After some conversation, our foursome decided that the scream likely didn’t come from a person in need. There was no sign of distress. The sounds had stopped. Randy, our outdoorsy expert, assured us that there were tons of animals making noises in the woods at night. Just a normal part of living so close to nature, city slickers. (He did not say that last part, but it was implied.)
Sheepishly, we looked at each other and laughed. Sometimes, there’s nothing more terrifying than your imagination.
Before going to our separate rooms, Charla asked if we should all sleep together that night, cramming into one bedroom. Safety in numbers. (I said no, rationalizing that if I get axed to death, I might as well be in a comfortable sprawl when it happens, not pressed up against my friends like sardines in a tin.) We went back to bed and slept fitfully through the night, though there were no more mysterious sounds to keep us up.
In the morning when we woke, the day was sunny. We made breakfast, then hiked to Old Man’s Cave, through a deep gorge lined with sandstone. It was impressive and extremely unhaunted. As I touched the walls of the cave, I thought of all the people who’ve lived and died in these hills. Their everyday lives brushing against the magnificent beauty and terror of the natural world.
Days later, after the four of us returned to our cushy lives in the city, we researched the middle-of-night screaming. We came to the conclusion that it was a bobcat mating call, a caterwauling so close and passionate that it mimicked a woman’s horrified scream. The male bobcat cries are intended to beckon to female bobcats, who would in turn respond with their own howls of desire. The thumping outside our window was likely a larger bobcat in hot pursuit of his mate.

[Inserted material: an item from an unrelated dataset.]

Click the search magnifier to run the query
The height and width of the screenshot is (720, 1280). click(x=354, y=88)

Romance in the woods is not, evidently, restricted to humans in tiny standing showers.
I first felt relieved at this discovery, then unnerved. Bobcats aren’t huge, but it was probably a good idea that none of us encountered one in heat—especially not barefoot Randy who would have likely tried to wrestle it to the ground. In the end, it was a light scare, and one that made for a good story. Over the years, we often turned to one another and asked, “Remember the bobcat?” Or simply exclaimed, “Murder!” without context. It was our insider joke, a near-miss that really wasn’t so threatening after all.
Even though I’m not in touch with Randy and Charla anymore, I can’t help but think of that trip with great affection, especially the feeling of holding Charla in my arms, knowing that the only comfort we really get in this life is the kind we offer to one another.

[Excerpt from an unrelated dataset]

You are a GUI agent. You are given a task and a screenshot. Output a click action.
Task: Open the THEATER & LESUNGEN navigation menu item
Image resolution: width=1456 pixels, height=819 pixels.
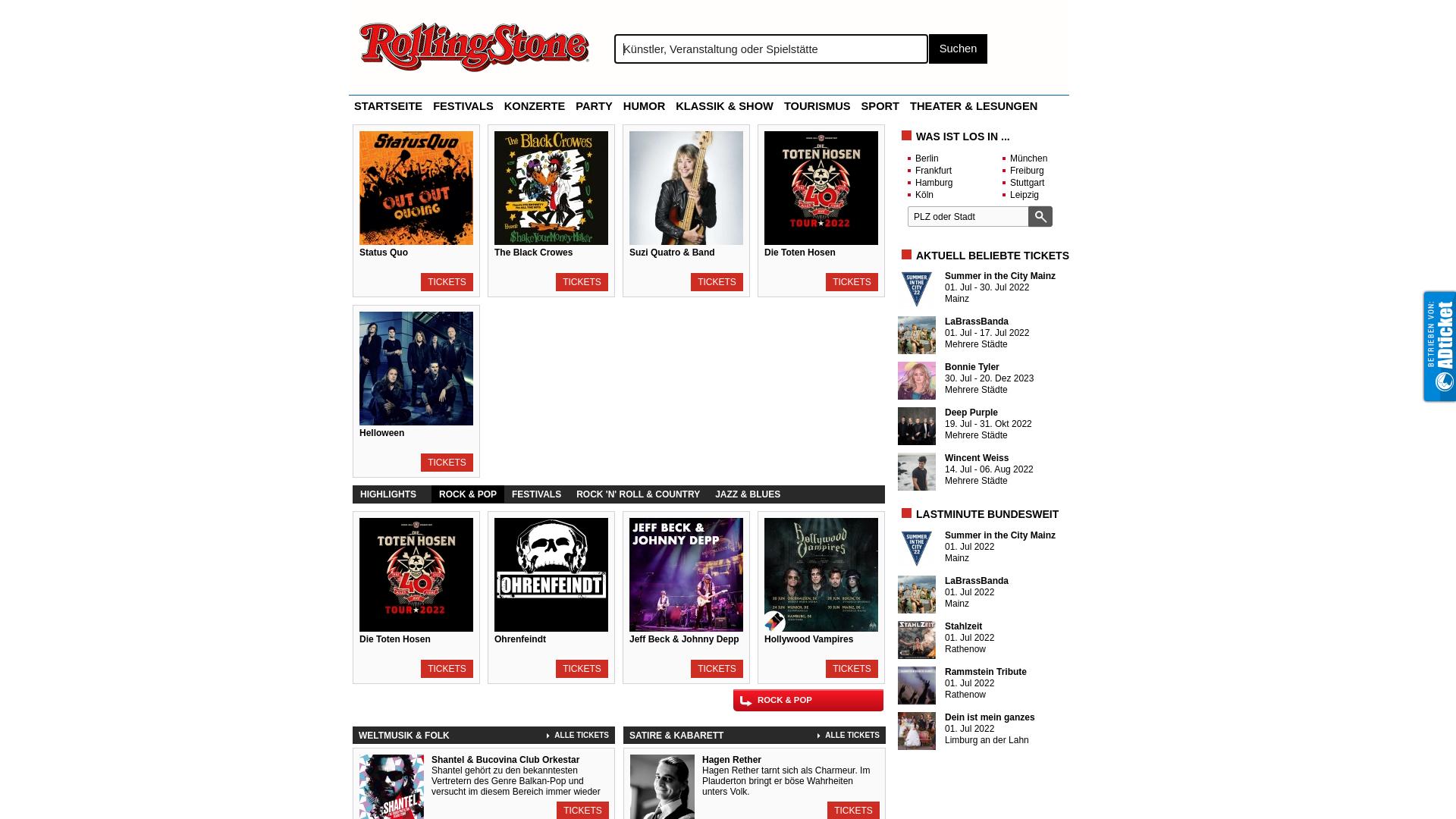973,105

That said, I have not rented a cabin since. Ghost hounds and bobcat screams are no joke.
Recent Notables
Reading
Books:
My Killer Vacation by Tessa Bailey: a spicy romcom with just a dash of crime mystery.
All This Could Be Different by Sarah Thankam Mathews: a riveting story about a friend group coming of age during an American recession.
All That’s Left Unsaid by Tracey Lien: a reporter returns to her Vietnamese Australian hometown after her brother’s brutal murder to attempt to mine answers from the tight-lipped community. Gripping and very moving.
The Girl Who Drank the Moon by Kelly Barnhill: a charming YA/MG fantasy about a baby left in the woods—and the witch who saves her.
Articles and Poetry:
“The Unbearable Envy of the Published Author” (New York Times): all too relatable.
“The Prairie Wife” (New Yorker fiction): feeding my ongoing fascination with influencers-before-they-were-influencers stories.
“Meetings Are Miserable” (Atlantic): a pithy read on one of the banes of corporate culture.
“Poem of Beginnings” by Ruth Awad: “I am sick of towing my body around, showing it the strange world like a newborn. All this wonder and nowhere to rest.”
Loving
My Peacock subscription, for getting me to the gym regularly. Reality TV alone can make a treadmill jog feel like a good time for me.
Making photo calendars for personalized holiday gifts.
EasyReader Chrome extension for making my online reading a little less distracting.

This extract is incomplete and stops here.